According to research from market research firm Consumer Intelligence, a surge in offers for balance transfer cards with lengthy zero per cent introductory rates of up to 27 months, and other added special deals, has provided a boost to the credit card market.

But consumers are being reminded that the rate or special offer they apply for may not be what they end up with.

The Consumer Intelligence research shows just 31% of people are aware of personal pricing – sometimes also referred to as risk pricing – with 69% admitting they have never heard of it.

Credit card providers have to give the advertised rate to at least 50% of successful applicants but that means the rest can be offered higher rates or shorter introductory rate periods.

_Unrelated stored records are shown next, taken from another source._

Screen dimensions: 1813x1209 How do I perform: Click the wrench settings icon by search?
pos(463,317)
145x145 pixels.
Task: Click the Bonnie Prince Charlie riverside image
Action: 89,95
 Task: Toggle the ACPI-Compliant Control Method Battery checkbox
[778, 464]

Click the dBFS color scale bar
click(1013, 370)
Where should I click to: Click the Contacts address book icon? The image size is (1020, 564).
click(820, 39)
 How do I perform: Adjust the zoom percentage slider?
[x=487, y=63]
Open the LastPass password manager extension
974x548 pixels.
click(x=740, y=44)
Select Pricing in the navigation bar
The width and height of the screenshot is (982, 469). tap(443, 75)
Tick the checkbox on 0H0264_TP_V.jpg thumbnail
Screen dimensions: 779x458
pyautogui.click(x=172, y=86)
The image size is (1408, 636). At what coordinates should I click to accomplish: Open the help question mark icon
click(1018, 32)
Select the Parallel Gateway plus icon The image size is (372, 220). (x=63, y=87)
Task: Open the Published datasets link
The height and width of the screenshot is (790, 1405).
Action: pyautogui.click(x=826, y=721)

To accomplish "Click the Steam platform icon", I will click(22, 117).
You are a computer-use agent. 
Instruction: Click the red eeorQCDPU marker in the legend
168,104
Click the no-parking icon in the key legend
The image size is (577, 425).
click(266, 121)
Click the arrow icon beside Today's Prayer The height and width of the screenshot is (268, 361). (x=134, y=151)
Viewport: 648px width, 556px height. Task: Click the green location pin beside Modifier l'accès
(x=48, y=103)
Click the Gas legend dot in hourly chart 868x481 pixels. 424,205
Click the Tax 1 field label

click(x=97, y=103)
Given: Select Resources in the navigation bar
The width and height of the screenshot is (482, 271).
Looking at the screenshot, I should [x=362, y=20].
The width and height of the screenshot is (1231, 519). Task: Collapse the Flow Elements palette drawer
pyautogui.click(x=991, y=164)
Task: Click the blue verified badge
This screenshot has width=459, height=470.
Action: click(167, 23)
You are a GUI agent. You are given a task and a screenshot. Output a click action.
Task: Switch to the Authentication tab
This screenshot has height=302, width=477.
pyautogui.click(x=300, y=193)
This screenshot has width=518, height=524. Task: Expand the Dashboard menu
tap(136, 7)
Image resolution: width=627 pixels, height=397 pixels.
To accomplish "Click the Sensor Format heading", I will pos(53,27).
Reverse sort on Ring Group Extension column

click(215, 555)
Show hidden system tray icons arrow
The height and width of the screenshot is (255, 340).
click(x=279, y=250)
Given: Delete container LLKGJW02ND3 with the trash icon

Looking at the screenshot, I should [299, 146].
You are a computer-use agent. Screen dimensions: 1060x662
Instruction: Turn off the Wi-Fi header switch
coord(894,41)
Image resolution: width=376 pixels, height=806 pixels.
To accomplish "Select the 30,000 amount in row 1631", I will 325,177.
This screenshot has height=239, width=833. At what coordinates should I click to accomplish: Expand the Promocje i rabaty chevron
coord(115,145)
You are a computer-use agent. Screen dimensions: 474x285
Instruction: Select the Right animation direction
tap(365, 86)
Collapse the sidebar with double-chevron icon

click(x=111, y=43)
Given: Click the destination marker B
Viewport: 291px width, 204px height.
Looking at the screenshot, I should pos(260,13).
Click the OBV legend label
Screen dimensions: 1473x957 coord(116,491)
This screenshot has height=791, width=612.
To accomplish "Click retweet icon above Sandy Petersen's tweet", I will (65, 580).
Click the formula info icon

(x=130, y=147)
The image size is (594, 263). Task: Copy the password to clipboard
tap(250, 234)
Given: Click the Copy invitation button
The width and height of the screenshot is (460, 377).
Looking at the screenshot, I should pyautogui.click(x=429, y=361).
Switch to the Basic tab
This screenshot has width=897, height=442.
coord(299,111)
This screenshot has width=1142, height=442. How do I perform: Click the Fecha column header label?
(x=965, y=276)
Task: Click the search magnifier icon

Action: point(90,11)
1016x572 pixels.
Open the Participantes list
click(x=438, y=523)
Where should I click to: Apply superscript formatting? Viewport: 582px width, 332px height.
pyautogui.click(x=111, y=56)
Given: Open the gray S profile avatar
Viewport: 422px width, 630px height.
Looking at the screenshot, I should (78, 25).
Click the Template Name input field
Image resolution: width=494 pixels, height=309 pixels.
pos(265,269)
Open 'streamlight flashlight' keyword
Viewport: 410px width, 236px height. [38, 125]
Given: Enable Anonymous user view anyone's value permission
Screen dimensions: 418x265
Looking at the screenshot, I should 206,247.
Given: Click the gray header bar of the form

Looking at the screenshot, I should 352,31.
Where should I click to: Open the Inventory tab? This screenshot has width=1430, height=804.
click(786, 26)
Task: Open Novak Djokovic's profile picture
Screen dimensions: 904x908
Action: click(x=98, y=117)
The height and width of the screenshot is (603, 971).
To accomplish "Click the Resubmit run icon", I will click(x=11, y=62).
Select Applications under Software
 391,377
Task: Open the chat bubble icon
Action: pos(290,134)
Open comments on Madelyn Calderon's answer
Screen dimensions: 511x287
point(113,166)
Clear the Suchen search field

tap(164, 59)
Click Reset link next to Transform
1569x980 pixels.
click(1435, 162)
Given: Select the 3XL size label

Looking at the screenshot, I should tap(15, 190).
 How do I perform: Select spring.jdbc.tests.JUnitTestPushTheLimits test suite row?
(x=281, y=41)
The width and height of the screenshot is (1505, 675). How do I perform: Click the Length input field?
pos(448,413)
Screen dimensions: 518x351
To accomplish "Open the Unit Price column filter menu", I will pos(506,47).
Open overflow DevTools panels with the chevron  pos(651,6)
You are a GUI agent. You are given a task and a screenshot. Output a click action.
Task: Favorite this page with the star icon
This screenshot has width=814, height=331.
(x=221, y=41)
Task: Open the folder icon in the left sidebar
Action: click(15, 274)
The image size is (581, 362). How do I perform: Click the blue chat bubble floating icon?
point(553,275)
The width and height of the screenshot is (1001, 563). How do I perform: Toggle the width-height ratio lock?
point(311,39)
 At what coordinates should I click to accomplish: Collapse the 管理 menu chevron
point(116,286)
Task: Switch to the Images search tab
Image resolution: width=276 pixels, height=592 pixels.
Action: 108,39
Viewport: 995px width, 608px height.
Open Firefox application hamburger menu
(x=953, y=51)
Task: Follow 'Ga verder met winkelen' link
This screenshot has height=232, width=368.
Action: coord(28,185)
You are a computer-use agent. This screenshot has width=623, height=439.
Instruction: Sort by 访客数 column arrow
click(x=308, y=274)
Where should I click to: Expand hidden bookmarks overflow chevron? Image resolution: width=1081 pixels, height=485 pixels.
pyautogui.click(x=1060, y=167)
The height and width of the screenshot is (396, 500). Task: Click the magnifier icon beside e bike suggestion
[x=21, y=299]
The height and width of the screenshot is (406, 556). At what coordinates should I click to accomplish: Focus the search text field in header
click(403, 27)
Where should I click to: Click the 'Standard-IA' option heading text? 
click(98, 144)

Many applications continue to be turned down entirely. Applications depend on an applicant’s income, expenditure, credit rating and level of indebtedness, and can result in surprises for customers believing they are entitled to the advertised rate.

David Black of Consumer Intelligence said: “Consumers not surprisingly assume that the advertised headline rate is the rate they will pay if they are accepted. In reality it is not that simple and the market has changed.

“Companies are not doing anything wrong and many advertise a range of typical rates making it clear to consumers that they may not necessarily receive the advertised headline rate if they successfully apply for a card.

“But the research shows that the use of personal pricing and the risk of not receiving the rate they have applied for will come as a shock to many credit card applicants, particularly when they are applying for the range of new long balance transfer deals.”